Task: After locating the line with "Click the Delete trash can icon", set down that line and all the lines that follow it, unchanged, to the end of the records; omit the pictures.

Entries provided: Begin

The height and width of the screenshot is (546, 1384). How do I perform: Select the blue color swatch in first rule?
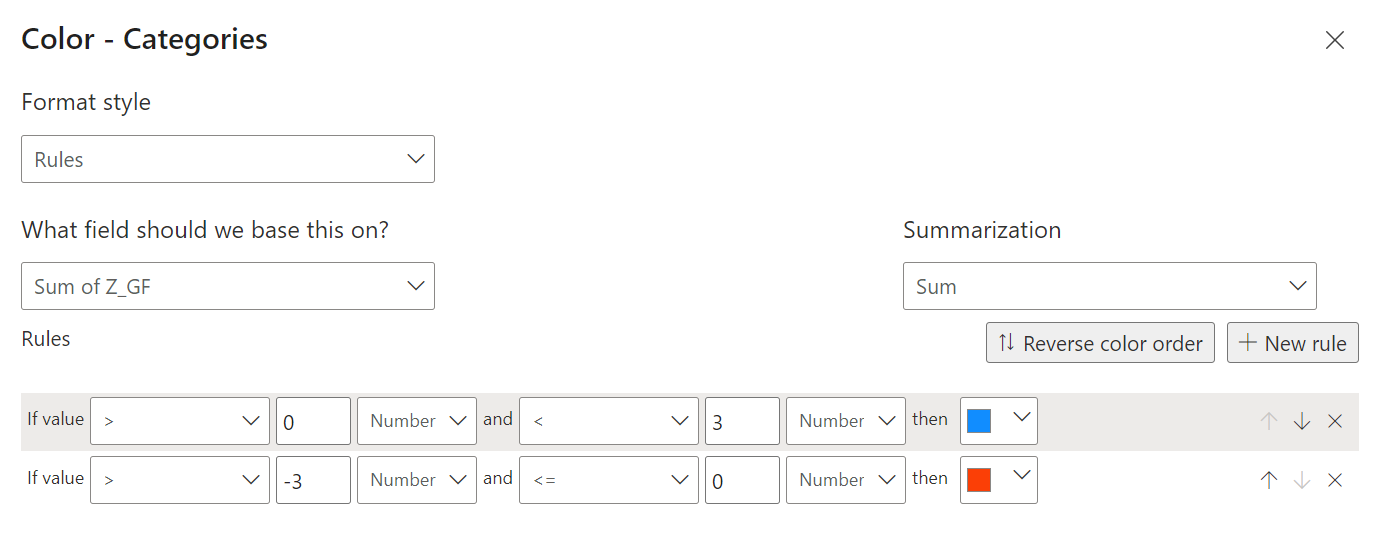point(999,421)
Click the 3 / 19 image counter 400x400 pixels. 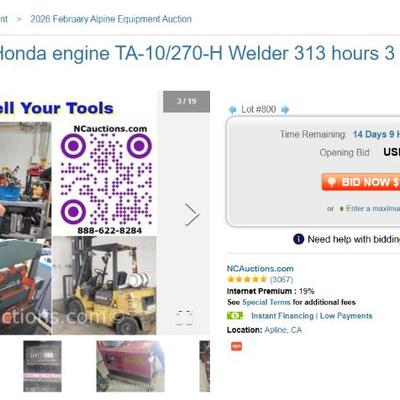(186, 101)
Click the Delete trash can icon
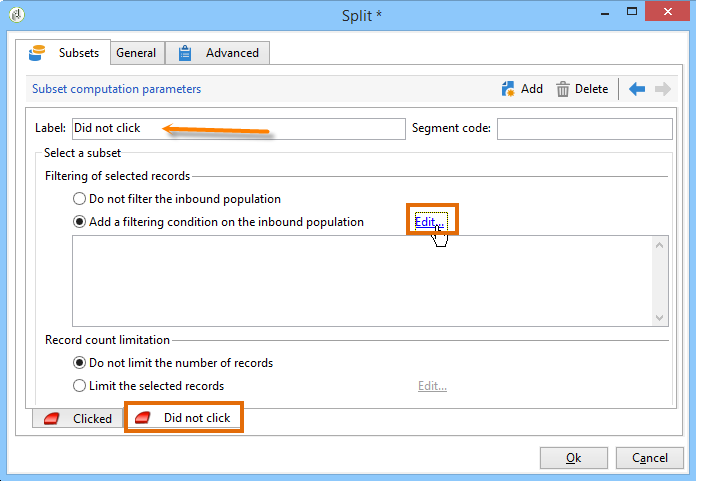705x493 pixels. point(562,89)
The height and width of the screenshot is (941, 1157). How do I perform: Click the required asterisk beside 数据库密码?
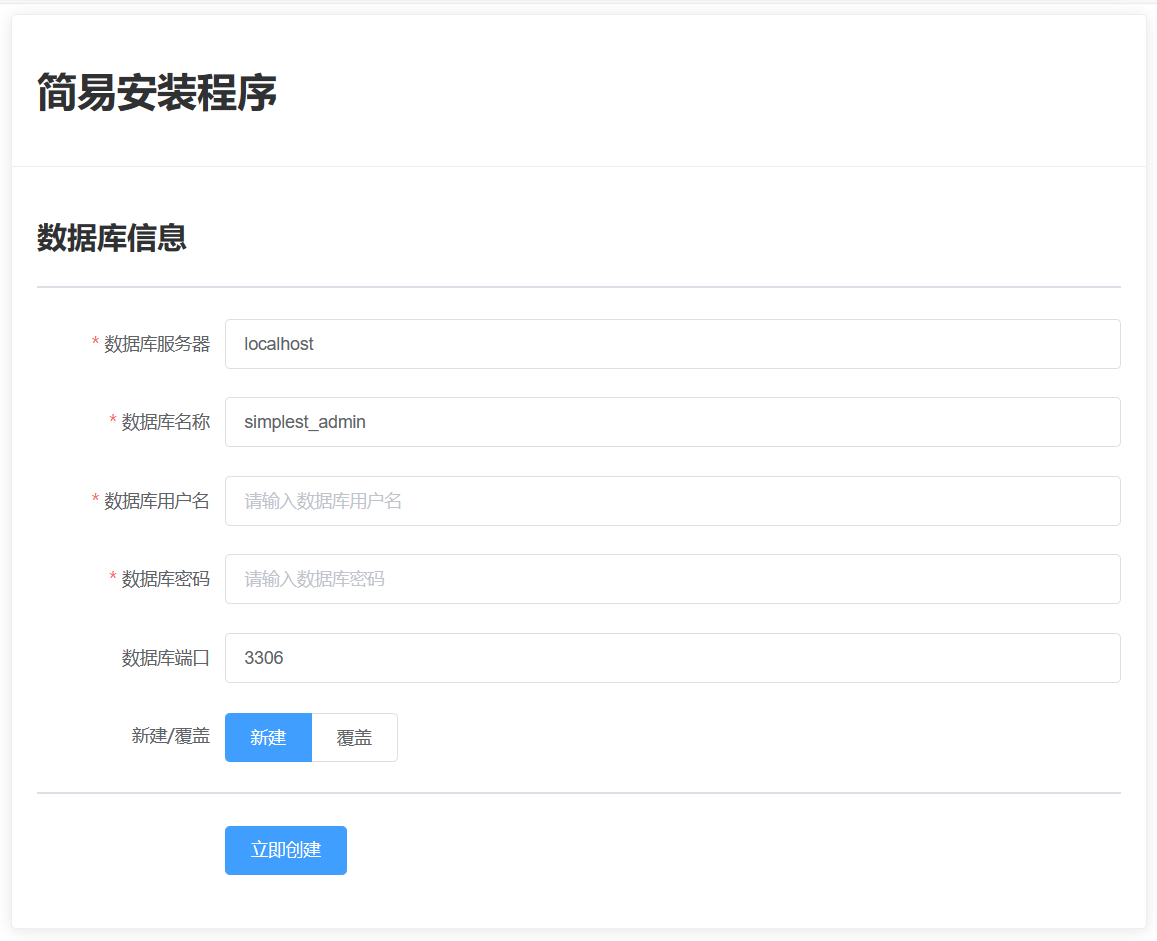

Entries provided: End

Result:
Click the Delete trash can icon
705x493 pixels. point(562,89)
The height and width of the screenshot is (941, 1157). How do I perform: Click the required asterisk beside 数据库密码?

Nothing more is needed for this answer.